Whilst I've no doubt it can and does happen it's by no means inevitable. i didn't go to one gathering/party at 14 at which there was any sex.

rather than badbadbunny :
I think you're being naive if you believe that. Some 14 year olds are sexually active and there'll be some sex at a mixed party unless they are properly supervised (i.e. at least 2 responsible adults "policing" the house properly. Your DD may not partake, but it's highly likely she'll she sexual activity.

Yes, there are some 14 yr olds who are sexually active, but there are a whole heap more who aren't. You seem to be dragging all 14 yr olds down to the lowest common denominator.

I've had enough chats with my own (now 21, 18 and 15 yr olds) to know what their reaction would be to your accusation babbadbunny.

NoLoveofMine · 28/06/2017 18:42

Indeed BackforGood. Sex certainly wasn't on the agenda for myself or any of my friends when we were 14 (and we went to plenty of gatherings and parties). With the kind of group the OP's daughter is in I'd expect it'd be much the same as my and your children's experiences at the party she's talking of.

TealStar · 28/06/2017 18:44

My 13 yr old dd has a mixed sleepover coming up. I happen to know that the kids who will be there are really good kids who she has been friends with since nursery and that parents will be keeping and eye and an ear out. I trust my dd not to get up to any hanky panky because she is just not like that, (even if she did she'd probably be traumatised if she so much as kissed a boy!) so I am trusting her. I have made it v clear to her that one of the reasons I'm letting her go is because I a) know he parents and the other kids who are going to be there and b) she is not sexually active yet and while inmay be ok with it this summer I may not be in a couple of years' time.
We've been v open; I do trust her to be platonic friends with boys.

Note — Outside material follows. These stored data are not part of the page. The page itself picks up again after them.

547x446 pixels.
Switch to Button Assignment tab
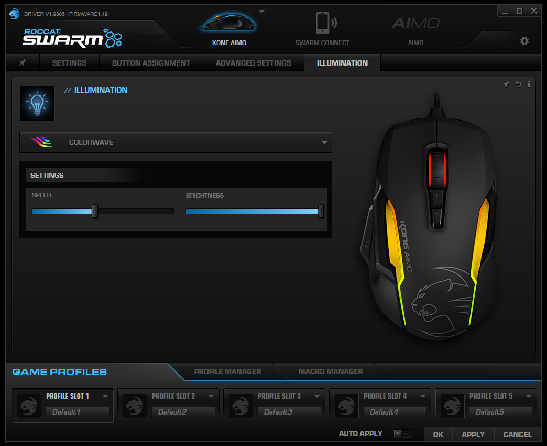pyautogui.click(x=151, y=63)
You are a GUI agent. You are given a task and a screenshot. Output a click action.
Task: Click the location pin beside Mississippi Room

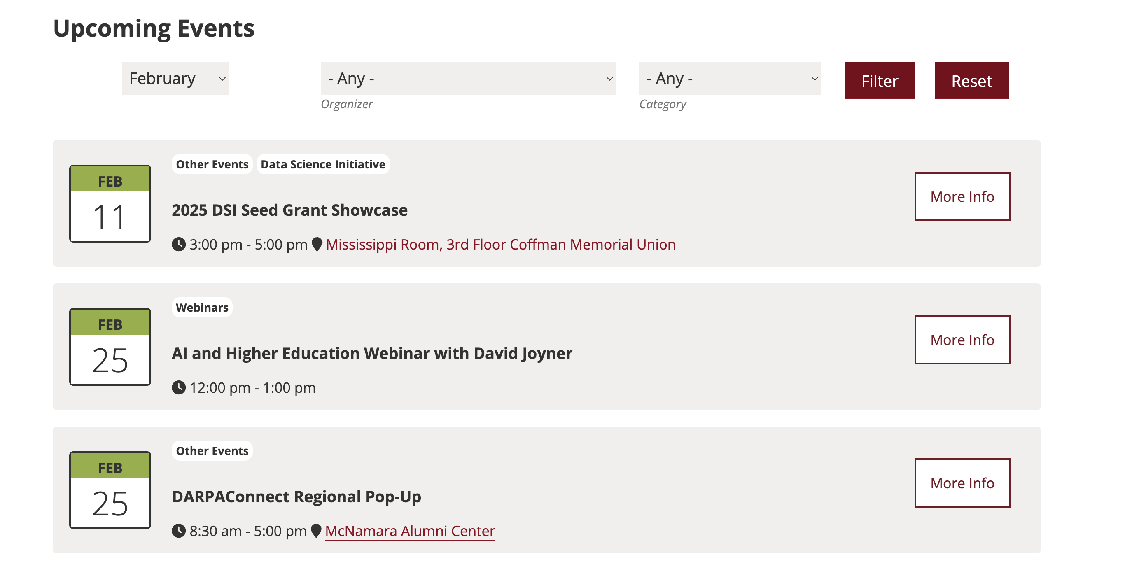click(x=317, y=244)
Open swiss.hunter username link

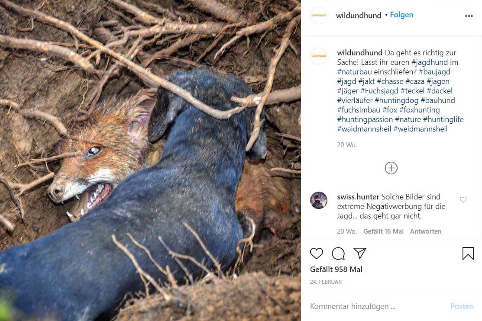tap(358, 196)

ThroughThickAndThin01 · 28/06/2017 19:01

Ours have always done mixed sleepovers, it's not something I have an issue with.

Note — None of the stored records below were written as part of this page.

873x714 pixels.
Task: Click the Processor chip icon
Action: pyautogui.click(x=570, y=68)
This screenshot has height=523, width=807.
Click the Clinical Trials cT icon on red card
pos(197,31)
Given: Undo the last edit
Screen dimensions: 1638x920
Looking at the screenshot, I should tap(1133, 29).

2014newme · 28/06/2017 19:04

Of course sexual relations will take place. Don't be naive.

alpacasandwich · 28/06/2017 19:08

I'd be more concerned about the alcohol, as she won't know her limits and it's likely to be mixed with something to make it taste nice. That can have potentially serious consequences.

The sex, I can't get worked up about. My first underage sexual experience was with a female friend anyway, so the palaver about mixed sex parties does amuse me a bit.

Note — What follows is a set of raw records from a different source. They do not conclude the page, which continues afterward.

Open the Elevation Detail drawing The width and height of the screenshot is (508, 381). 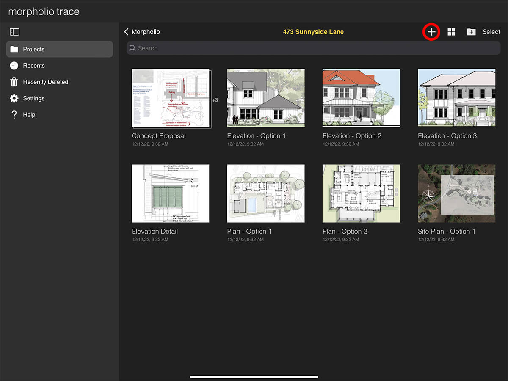170,193
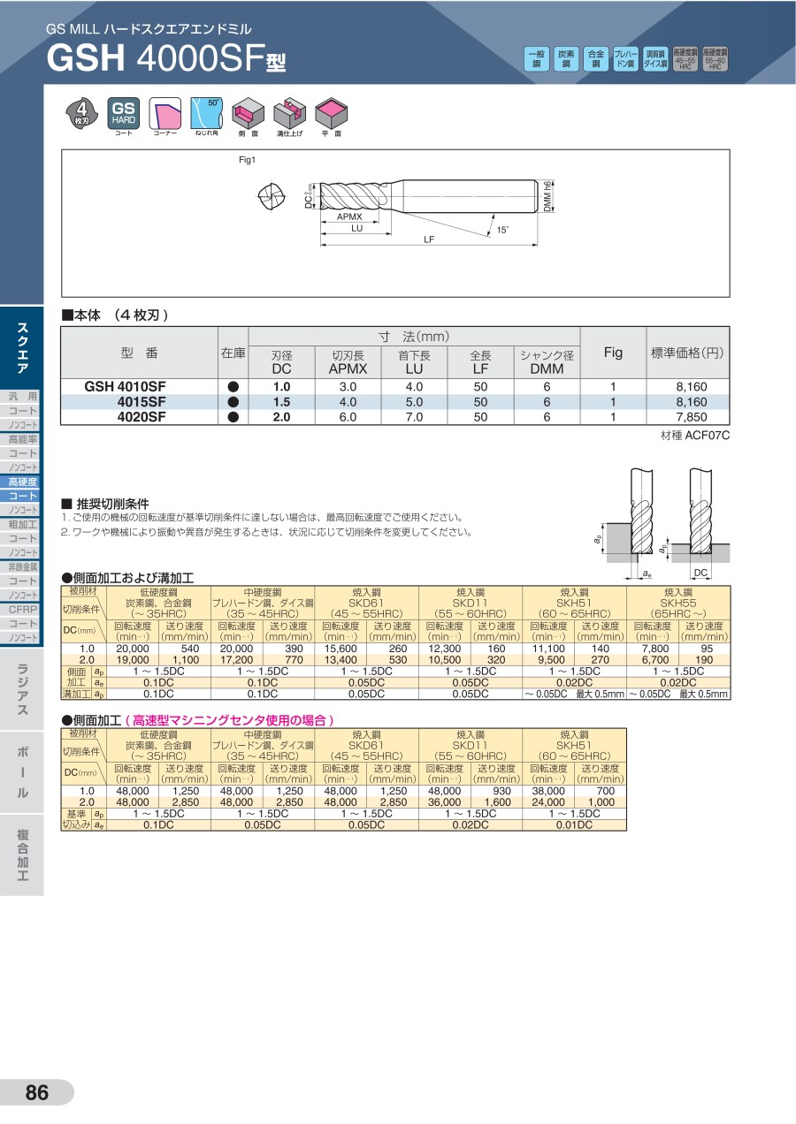Viewport: 796px width, 1124px height.
Task: Open the スクエア side tab
Action: pos(21,348)
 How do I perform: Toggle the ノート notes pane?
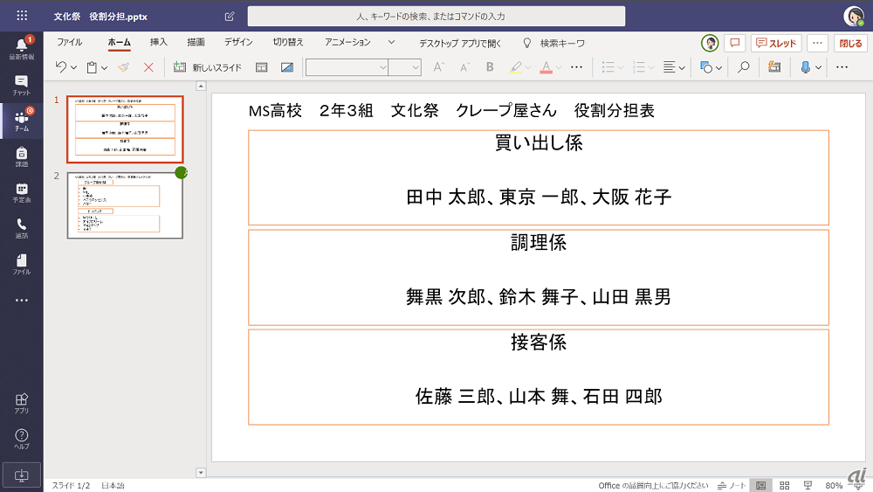tap(732, 485)
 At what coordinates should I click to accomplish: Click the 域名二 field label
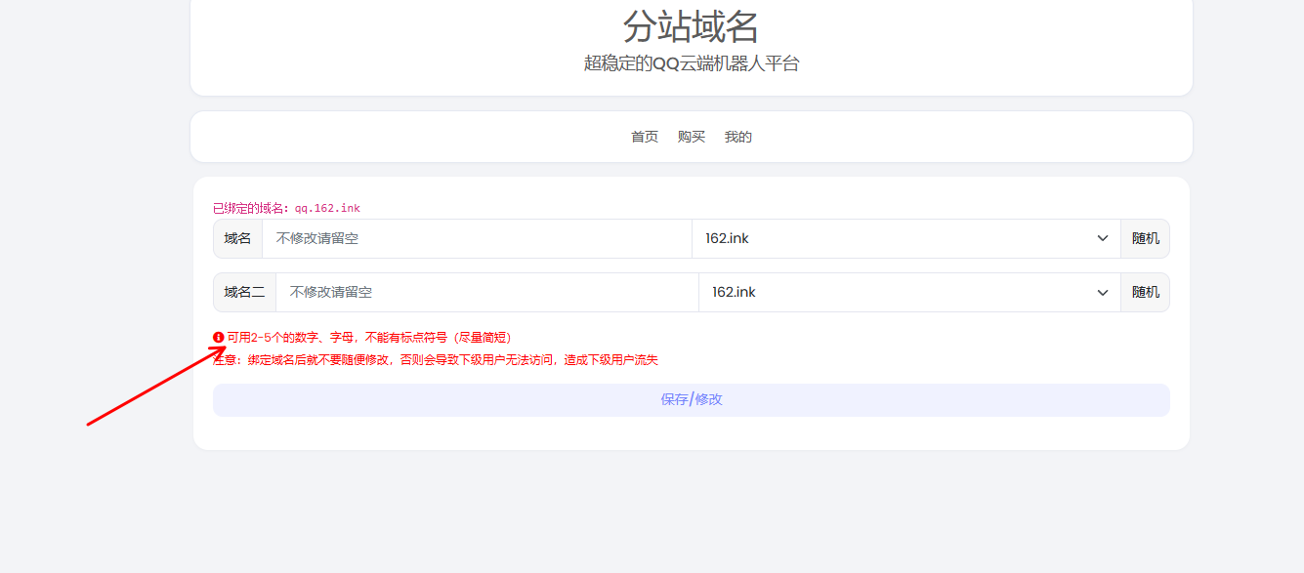(x=246, y=292)
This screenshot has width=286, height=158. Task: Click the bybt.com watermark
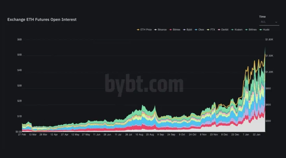[x=144, y=83]
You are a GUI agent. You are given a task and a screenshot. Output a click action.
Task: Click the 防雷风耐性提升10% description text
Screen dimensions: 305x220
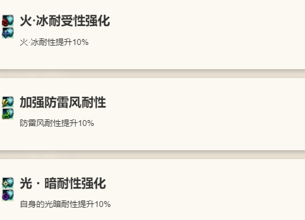pyautogui.click(x=57, y=123)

YouRockMyWorld · 28/06/2017 19:22

My DD (14) has a best friend ...14yr old boy who regularly sleeps over at ours. They have separate rooms and she knows that I trust her not to do anything stupid (not that she would). To be honest, all they’re interested in, is playing on the PlayStation and riding on their longboards.
It really doesn’t bother me.
I kinda think that the more trust I have in her and she knows that, the less likely she will be to rebel against anything.

KimmySchmidt1 · 28/06/2017 22:58

It's one thing having a boy who you know and trust to stayatyourhouse inaseparate room. It's quite another to let your daughter go off to a mass mixed sex sleepover. Absolutely no way whatsoever. I am 35 and I have never been to such an event even as an adult for Christ sakes!

AndNoneForGretchenWieners · 28/06/2017 23:02

My friend used to host mixed sex sleepovers when we were teens. There was no hanky panky, but then most of the boys in our friendship group came out later on, so we were not of any interest to them!

queenofthedump · 28/06/2017 23:18

If she's a sensible girl, do you think she might be secretly hoping that you will say no?